Quellauszug:
# # # # #

Dass sich Filmemacher, liberale Historiker und neoliberale Sozialisten thermidorianischer Klischees bedienen, ist – natürlich – kein Zufall. Bilder des Schreckens sind in bestimmten historischen Situationen ideale Instrumente im Kampf um die Hegemonie. Der „jakobische Terror“ Robespierres ist diesbezüglich ein besonders flexibles Werkzeug. Es existiert in unterschiedlichen Ausführungen und „Sondermodellen“, die sich widersprechend oder ergänzend, dem Zeitgeist anpassen, liberal, monarchistisch, blanquistisch, anarchistisch, ja, auch marxistisch. Es gibt die Basisdiskurse für die Armen, aber auch die gelehrten Diskurse de luxe für die gebildete Upperclass. Ihre Wirksamkeit entfalten diese in Krisensituationen.
Diese Gleichmacher!

# # # # #

Quelldatensätze:

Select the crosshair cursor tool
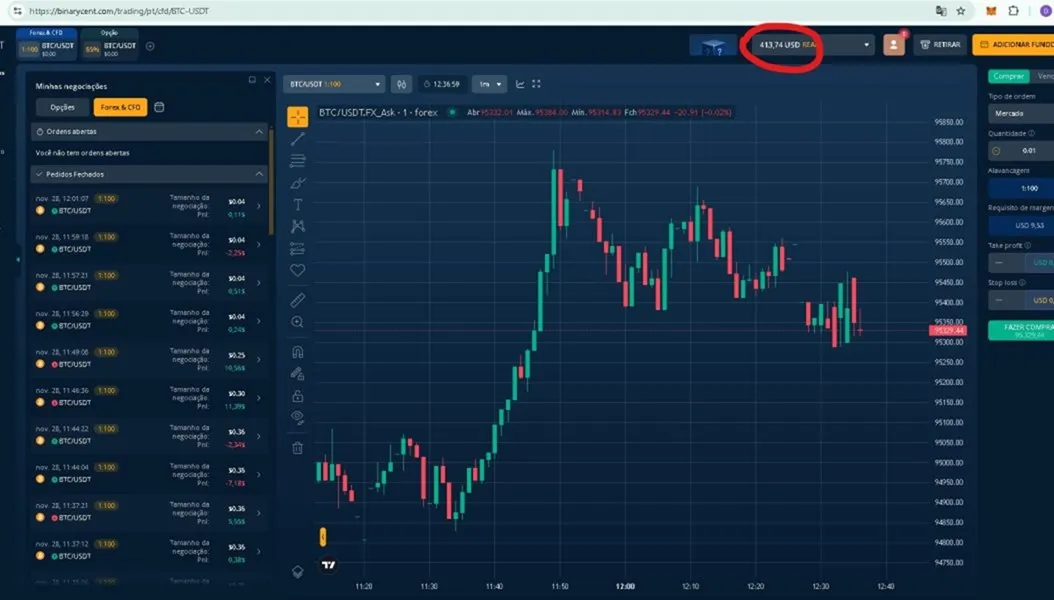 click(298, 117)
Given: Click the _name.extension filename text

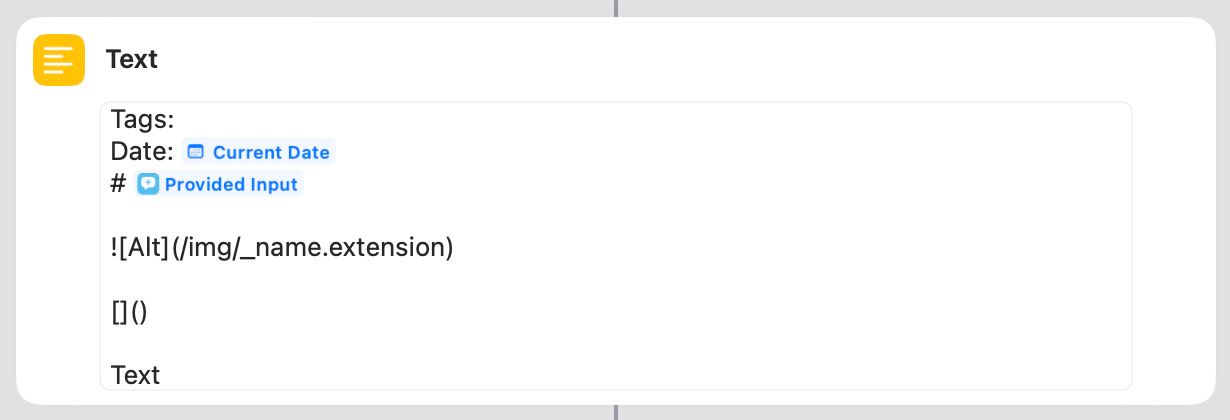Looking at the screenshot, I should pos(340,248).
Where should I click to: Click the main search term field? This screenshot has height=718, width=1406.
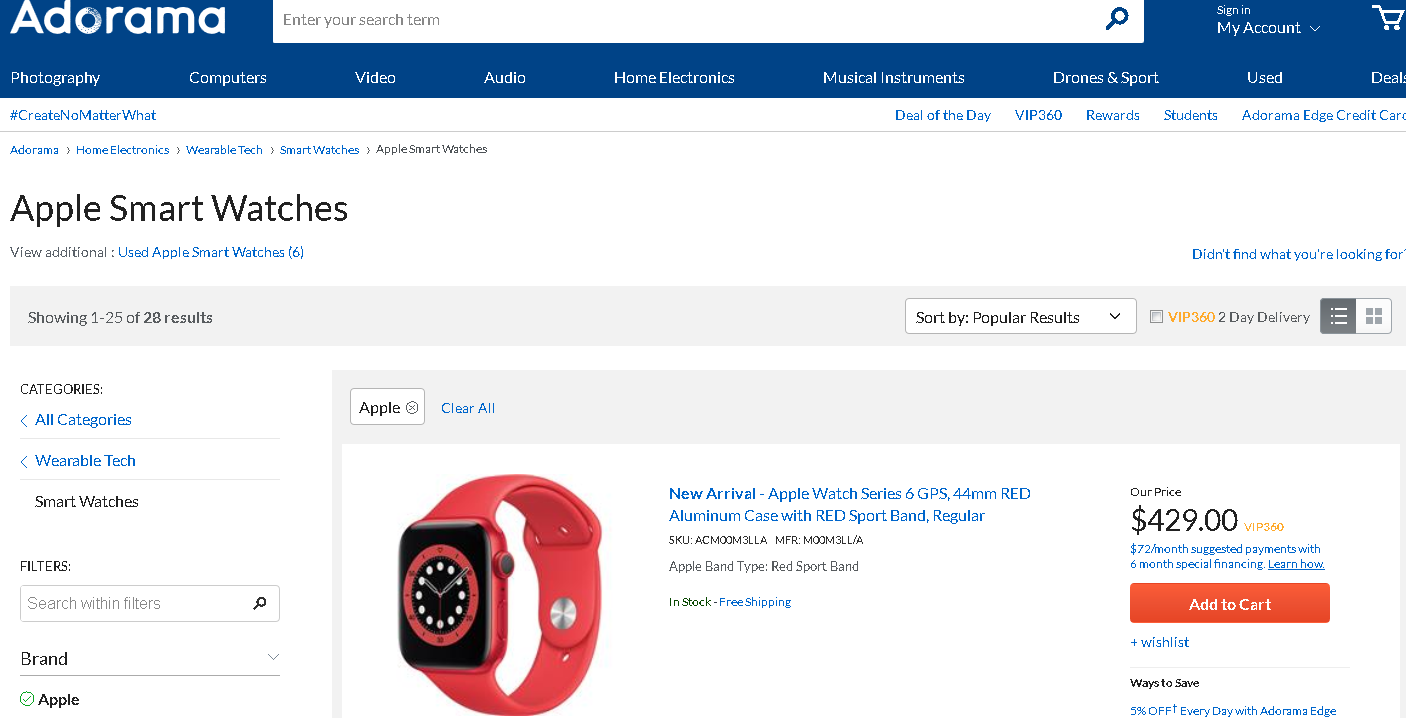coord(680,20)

# # # # #

Ihre Aufgaben:
A. Fassen Sie den Absatz des Auszugs über thermidorianische Klischees, der mit „Dass sich Filmemacher“ beginnt, als Stichpunktliste zusammen, ohne seine wesentlichen Aussagen wegzulassen.
B. Schreiben Sie den Auszug über thermidorianische Klischees im Anschluss an den Ausruf „Diese Gleichmacher!“ weiter.
Die Auflistung ist für diese Übung ohne Belang.

Ergebnisse der Übung:
A.
- Filmemacher, liberale Historiker und neoliberale Sozialisten greifen nicht zufällig auf thermidorianische Klischees zurück.
- In bestimmten historischen Situationen eignen sich Schreckensbilder hervorragend als Instrumente im Kampf um die Hegemonie.
- Der „jakobische Terror“ Robespierres ist dafür ein besonders flexibles Werkzeug.
- Es gibt ihn in verschiedenen, dem Zeitgeist angepassten Ausführungen, die einander widersprechen oder ergänzen: liberal, monarchistisch, blanquistisch, anarchistisch und auch marxistisch.
- Neben Basisdiskursen für die Armen existieren gelehrte Diskurse für die gebildete Oberschicht.
- Ihre Wirkung entfalten diese Diskurse in Krisensituationen.

B.
Mit der Niederlage des Empires und der anachronistischen Restauration der Bourbonenmonarchie gewinnt der bourgeois-liberale Antirobespierrismus an Boden. Die liberale Madame de Staël, Bankierstochter, lässt die „gute“ Revolution 1791 enden. Das Übel beginnt vor allem mit dem „neidischen und bösartigen“ Robespierre, dem „Gleichmacher“ der Vermögen und soziale Ränge nivellieren will. Die großen Werke der liberalen Meisterhistoriker des 19. Jahrhunderts Thiers und Mignet rechtfertigen den Kampf der Bourgeoisie gegen die verknöcherte Aristokratie und kritisieren das „Abgleiten“ der Revolution in Gewalt und Terror mit dem Auftauchen des bewaffneten Volkes. Thiers setzt 1871 diese Ansicht als Präsident mit der brutalen Unterdrückung der Commune in die Praxis um.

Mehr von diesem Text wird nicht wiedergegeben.